Face à la défiance des citoyens vis-à-vis de l’Etat, des institutions ou de la politique, quel rôle peuvent jouer les collectivités locales ? Tel était l’objet d’un colloque organisé à Rouen par le Centre national de la fonction publique territoriale. Un événement dont Libération est partenaire.
«Ils peuvent être époustouflants, incisifs, justes et surprenants par leur envie de donner leur point de vue et de faire des choses.» C’est avec un enthousiasme indéniable qu’Ophélie Décordé, responsable jeunesse à la mairie de Villiers-le-Bel, parle des membres du conseil citoyen de la jeunesse, inauguré il y a deux ans dans la ville du Val-d’Oise. Une initiative encore rare : selon l’Association nationale des conseils d’enfants et de jeunes (Anacej), seulement 6 % des communes françaises se seraient ainsi ouvertes aux jeunes.
Et pourtant, ça marche ! «C’est un vrai levier de cohésion sociale, un vrai levier démocratique qui permet aussi d’abaisser le niveau de défiance des jeunes à l’égard de la vie publique», souligne Noémie Hervé, chargée de plaidoyer à l’Unicef sur cette thématique. Alors qu’on déplore le faible taux de participation électoral de cette génération, les «ramener» vers la vie démocratique n’est pas un luxe mais plutôt une sérieuse nécessité. «C’est d’ailleurs un droit fondamental intégré dans la Convention internationale des droits de l’enfant, dont l’article 12 stipule que les enfants ont le droit d’être entendus sur tous les sujets», poursuit Ophélie Décordé.
«Freins culturels»
Alors pourquoi si peu de communes leur donnent-elles la parole ? «Beaucoup de personnes ne savent pas encore qu’il s’agit d’un droit reconnu.

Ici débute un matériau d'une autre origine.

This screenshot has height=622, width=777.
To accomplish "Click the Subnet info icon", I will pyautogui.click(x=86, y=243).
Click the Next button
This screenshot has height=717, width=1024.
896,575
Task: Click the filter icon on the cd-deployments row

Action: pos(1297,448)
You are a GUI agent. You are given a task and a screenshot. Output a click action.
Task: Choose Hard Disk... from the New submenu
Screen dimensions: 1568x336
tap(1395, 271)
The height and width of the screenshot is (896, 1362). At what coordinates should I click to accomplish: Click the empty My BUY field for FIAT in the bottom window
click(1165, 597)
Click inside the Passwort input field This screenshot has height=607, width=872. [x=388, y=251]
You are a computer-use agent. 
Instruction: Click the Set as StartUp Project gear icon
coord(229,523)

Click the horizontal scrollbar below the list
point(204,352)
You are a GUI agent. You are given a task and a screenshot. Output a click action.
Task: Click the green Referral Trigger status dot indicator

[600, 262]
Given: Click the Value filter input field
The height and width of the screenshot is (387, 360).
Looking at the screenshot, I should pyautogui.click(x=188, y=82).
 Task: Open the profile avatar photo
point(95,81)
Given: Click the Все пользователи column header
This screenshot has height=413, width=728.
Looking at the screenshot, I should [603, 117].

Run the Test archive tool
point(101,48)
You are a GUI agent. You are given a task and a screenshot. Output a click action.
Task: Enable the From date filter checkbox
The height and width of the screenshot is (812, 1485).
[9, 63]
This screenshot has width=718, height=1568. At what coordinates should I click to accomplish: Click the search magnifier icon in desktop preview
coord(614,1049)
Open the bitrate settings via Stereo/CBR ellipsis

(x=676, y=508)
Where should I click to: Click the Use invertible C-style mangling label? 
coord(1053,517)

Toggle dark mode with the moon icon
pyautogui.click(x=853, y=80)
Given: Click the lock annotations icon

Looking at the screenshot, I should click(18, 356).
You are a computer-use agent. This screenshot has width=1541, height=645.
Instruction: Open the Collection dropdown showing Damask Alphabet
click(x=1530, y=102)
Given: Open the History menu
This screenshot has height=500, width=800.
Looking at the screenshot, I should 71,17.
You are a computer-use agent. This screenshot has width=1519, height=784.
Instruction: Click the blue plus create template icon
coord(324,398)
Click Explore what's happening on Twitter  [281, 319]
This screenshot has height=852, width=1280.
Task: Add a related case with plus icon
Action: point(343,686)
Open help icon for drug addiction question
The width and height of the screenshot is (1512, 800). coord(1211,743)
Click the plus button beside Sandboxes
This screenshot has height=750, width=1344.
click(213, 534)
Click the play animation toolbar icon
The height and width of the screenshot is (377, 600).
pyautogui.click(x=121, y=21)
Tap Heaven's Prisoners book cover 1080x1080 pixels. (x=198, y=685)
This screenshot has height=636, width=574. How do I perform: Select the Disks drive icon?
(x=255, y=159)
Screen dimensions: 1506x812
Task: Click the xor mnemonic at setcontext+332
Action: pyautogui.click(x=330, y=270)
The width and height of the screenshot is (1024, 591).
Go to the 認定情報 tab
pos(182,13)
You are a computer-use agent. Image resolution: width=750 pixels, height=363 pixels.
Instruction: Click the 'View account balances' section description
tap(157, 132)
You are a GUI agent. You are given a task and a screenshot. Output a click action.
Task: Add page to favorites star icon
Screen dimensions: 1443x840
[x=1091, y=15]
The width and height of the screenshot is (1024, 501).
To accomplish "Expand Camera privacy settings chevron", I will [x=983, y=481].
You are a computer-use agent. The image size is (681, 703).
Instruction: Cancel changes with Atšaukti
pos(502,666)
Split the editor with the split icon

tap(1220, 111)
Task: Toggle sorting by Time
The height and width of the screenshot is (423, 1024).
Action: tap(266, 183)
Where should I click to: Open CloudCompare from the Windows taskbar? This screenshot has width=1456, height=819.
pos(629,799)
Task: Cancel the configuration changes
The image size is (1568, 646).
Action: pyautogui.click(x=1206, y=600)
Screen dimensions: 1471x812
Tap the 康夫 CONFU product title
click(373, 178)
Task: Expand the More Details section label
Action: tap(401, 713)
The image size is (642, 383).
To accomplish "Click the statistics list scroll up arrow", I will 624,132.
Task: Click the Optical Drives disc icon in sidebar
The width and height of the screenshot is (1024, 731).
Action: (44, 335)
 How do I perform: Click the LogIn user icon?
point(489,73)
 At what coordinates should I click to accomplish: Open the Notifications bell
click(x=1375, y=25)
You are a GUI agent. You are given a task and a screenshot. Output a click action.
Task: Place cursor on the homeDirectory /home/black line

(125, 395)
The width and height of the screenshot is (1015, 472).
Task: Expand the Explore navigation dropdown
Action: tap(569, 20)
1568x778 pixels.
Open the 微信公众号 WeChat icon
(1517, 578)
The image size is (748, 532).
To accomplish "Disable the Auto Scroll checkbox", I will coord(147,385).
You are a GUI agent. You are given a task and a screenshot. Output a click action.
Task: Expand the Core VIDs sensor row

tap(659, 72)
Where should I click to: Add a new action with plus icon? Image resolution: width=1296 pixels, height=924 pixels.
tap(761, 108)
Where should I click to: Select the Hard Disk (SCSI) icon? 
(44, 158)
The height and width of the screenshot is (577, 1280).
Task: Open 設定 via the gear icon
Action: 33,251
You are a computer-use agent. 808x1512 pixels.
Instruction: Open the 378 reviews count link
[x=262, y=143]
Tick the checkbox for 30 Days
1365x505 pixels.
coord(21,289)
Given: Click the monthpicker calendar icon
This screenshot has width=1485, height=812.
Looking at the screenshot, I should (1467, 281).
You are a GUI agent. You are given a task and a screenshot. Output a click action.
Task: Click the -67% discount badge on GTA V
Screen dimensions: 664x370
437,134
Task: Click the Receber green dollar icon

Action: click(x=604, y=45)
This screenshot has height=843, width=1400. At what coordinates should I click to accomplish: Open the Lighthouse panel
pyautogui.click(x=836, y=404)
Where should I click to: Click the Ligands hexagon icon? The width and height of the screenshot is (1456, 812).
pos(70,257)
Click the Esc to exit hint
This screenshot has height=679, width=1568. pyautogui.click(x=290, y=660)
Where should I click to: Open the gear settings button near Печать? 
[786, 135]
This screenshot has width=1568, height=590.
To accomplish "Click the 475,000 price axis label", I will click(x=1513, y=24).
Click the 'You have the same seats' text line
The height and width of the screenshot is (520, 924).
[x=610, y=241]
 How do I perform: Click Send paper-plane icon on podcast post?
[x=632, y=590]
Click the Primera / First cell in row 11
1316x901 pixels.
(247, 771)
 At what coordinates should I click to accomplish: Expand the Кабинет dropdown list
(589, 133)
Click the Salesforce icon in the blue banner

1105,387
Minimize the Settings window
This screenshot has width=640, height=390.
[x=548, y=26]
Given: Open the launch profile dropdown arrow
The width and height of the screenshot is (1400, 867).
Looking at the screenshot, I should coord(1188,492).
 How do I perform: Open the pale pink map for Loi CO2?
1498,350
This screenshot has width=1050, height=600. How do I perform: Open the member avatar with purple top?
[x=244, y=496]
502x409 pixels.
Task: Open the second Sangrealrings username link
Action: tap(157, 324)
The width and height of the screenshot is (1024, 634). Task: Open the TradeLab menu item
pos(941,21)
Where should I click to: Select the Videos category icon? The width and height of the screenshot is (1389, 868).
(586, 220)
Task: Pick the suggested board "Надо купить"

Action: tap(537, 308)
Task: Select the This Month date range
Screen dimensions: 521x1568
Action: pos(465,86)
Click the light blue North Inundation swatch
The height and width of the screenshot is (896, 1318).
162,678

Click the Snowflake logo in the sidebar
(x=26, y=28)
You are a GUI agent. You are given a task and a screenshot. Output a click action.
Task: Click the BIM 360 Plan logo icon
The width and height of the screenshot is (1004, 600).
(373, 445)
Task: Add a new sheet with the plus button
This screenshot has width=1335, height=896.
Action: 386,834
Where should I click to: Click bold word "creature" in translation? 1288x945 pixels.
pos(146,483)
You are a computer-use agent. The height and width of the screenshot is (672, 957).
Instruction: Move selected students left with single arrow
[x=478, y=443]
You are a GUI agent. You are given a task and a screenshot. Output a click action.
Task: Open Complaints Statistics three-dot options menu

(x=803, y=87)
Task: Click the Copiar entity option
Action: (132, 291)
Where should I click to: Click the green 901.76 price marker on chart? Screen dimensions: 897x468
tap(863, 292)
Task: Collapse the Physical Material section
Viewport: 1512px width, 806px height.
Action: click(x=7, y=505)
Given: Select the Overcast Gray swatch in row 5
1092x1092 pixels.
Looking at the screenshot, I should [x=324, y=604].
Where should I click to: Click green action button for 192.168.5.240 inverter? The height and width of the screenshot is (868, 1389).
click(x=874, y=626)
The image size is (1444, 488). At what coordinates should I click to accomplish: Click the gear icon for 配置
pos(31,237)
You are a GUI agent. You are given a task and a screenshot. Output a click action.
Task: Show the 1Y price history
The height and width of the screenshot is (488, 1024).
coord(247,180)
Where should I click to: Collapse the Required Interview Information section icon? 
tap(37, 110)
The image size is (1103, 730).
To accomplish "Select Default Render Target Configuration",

On remarque aussi des freins culturels, tel que le manque de considération de leur parole, comme si celle-ci ne pouvait être prise au sérieux. Et sans doute un manque de formation des collectivités territoriales sur ce sujet», explique Noémie Hervé. D’où les outils et recommandations que propose l’Unicef pour aider les structures à s’engager. En 2023, le réseau «Ville amie des enfants» s’est lancé et compte désormais quelque 300 collectivités engagées sur ce sujet.
«Nous encourageons les décideurs locaux à inscrire la prise en charge de la parole des jeunes dans leur projet politique, souligne Noémie Hervé. L’essentiel c’est de se lancer et d’expérimenter.» Mais attention à ce que la démarche soit «véritablement sincère», rappelle Ophélie Décordé. Rien de pire qu’une fausse posture d’ouverture qui ne ferait que recueillir leur avis sans en tenir compte… «Cette participation implique en effet un partage du pouvoir», rappelle Noémie Hervé.
Pour cela, les collectivités doivent s’en donner les moyens avec une personne dédiée, des moyens pédagogiques et financiers, beaucoup de pragmatisme et, si possible, une approche conviviale. «Une réunion autour d’une pizza, cela fonctionne toujours mieux», souligne en clin d’œil Ophélie Décordé. Quant aux sujets abordés, il s’avère que de nombreux dossiers comme la culture, le sport, l’éducation ou l’aménagement des espaces urbains, les concernent directement, au même titre que les autres citoyens. «A nous de faire preuve d’humilité à leur égard, conclut la responsable jeunesse, car ils nous apprennent beaucoup.»